→ Supplied text:
┌────────

Re: index creation order?

From: Josh Berkus <josh(at)agliodbs(dot)com>
To: Allen Landsidel <all(at)biosys(dot)net>, pgsql-performance(at)postgresql(dot)org
Subject: Re: index creation order?
Date: 2003-10-31 17:10:30
Message-ID: 200310310910.30504.josh@agliodbs.com
Views: Raw Message | Whole Thread | Download mbox | Resend email
Thread:
Lists: pgsql-performance

Allen,

> a) CREATE TABLE with no indexes or keys. Run the COPY (fast, ~30min), then
> CREATE INDEX on each column it's needed on, and ALTER TABLE for the pk and
> each fk needed.

Did you ANALYZE after the copy?

> If there isn't a significant difference between all of them, performance
> wise, I think something is dreadfully wrong here. Running "a", the ALTER
> TABLE to add the PK ran for 17 hours and still wasn't finished.

Adding the *primary key* locked up? This seems unlikely; we have a known
problem with *foreign* keys until the current beta. But I've added primary
keys on 20Gb tables and had it complete in a couple of hours. Ignore this
adivice and look for Stephan Szabo's FK patch instead if what you really
meant was that the FK creation locked up.

> shared_buffers = 30000
hmmm ... 236MB ....
> max_fsm_pages = 2000000
2MB, fine ...
> wal_buffers = 128
1MB, also fine ...
> sort_mem = 1310720 (1.2GB)

└────────

→ Dataset excerpt:
┌────────

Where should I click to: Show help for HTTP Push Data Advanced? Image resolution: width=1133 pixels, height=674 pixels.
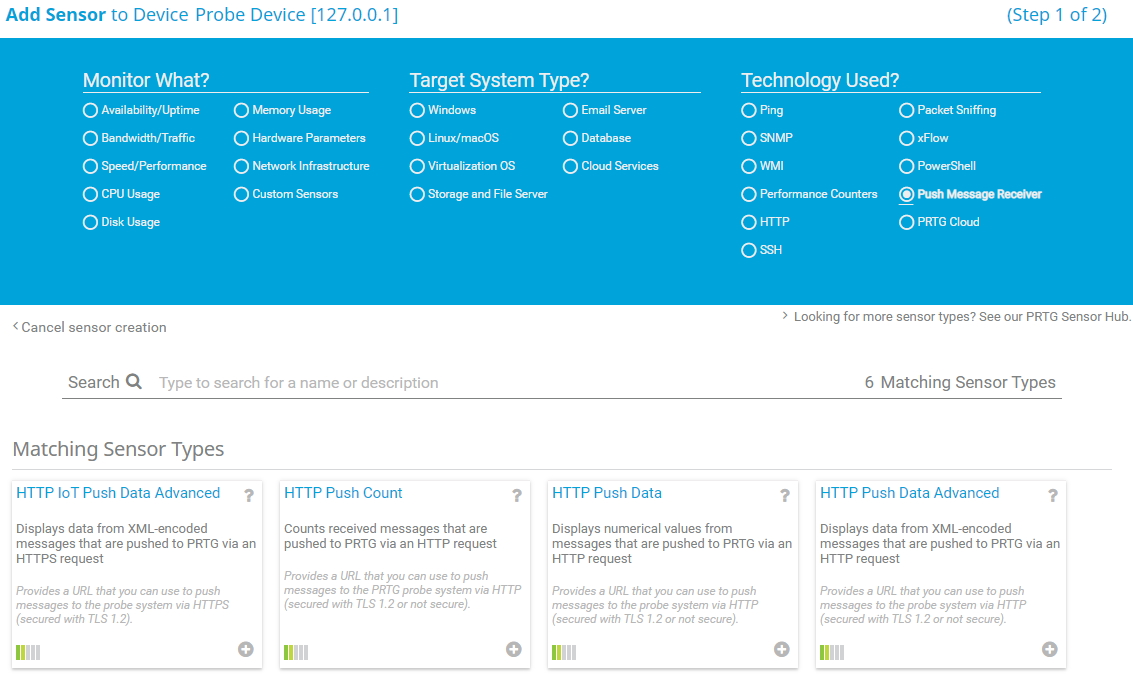click(1053, 495)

└────────

→ Required work:
[a] In the index creation message, switch "20Gb" to "40Gb" and write out the passage from "Adding the *primary" to "hmmm ... 236MB ...." with that one change.
[b] Proceed with the index creation message, picking up after its last line.
The lines above have no connection to the index creation message.

→ Answers given:
[a]
Adding the *primary key* locked up? This seems unlikely; we have a known
problem with *foreign* keys until the current beta. But I've added primary
keys on 40Gb tables and had it complete in a couple of hours. Ignore this
adivice and look for Stephan Szabo's FK patch instead if what you really
meant was that the FK creation locked up.

> shared_buffers = 30000
hmmm ... 236MB ....

[b]
Problem here. As documented everywhere, sort_mem is allocated *per sort* not
per query, user, or shared. This means that if the "add PK" operation
involves 2 or more sorts (not sure, haven't tested it), then you're
allocating .7GB RAM more than you acutally have. This may be the cause of
your problem, particularly if *anything* is going on concurrent to the load.

> checkpoint_segments = 64
IF you have the disk space (+ 2GB) I'd raise this to 150-300 during the load
operation.

> commit_delay = 20000
> commit_siblings = 2
These settings are for heavy multi-user update activity. They are not useful
for a single-user load, and may even lower performance.

> stats_start_collector = true
> stats_command_string = true
> stats_row_level = true
> stats_block_level = true

If you can do without stats collection during load, I would suggest that you
do so. The above add both RAM and I/O overhead to your operation.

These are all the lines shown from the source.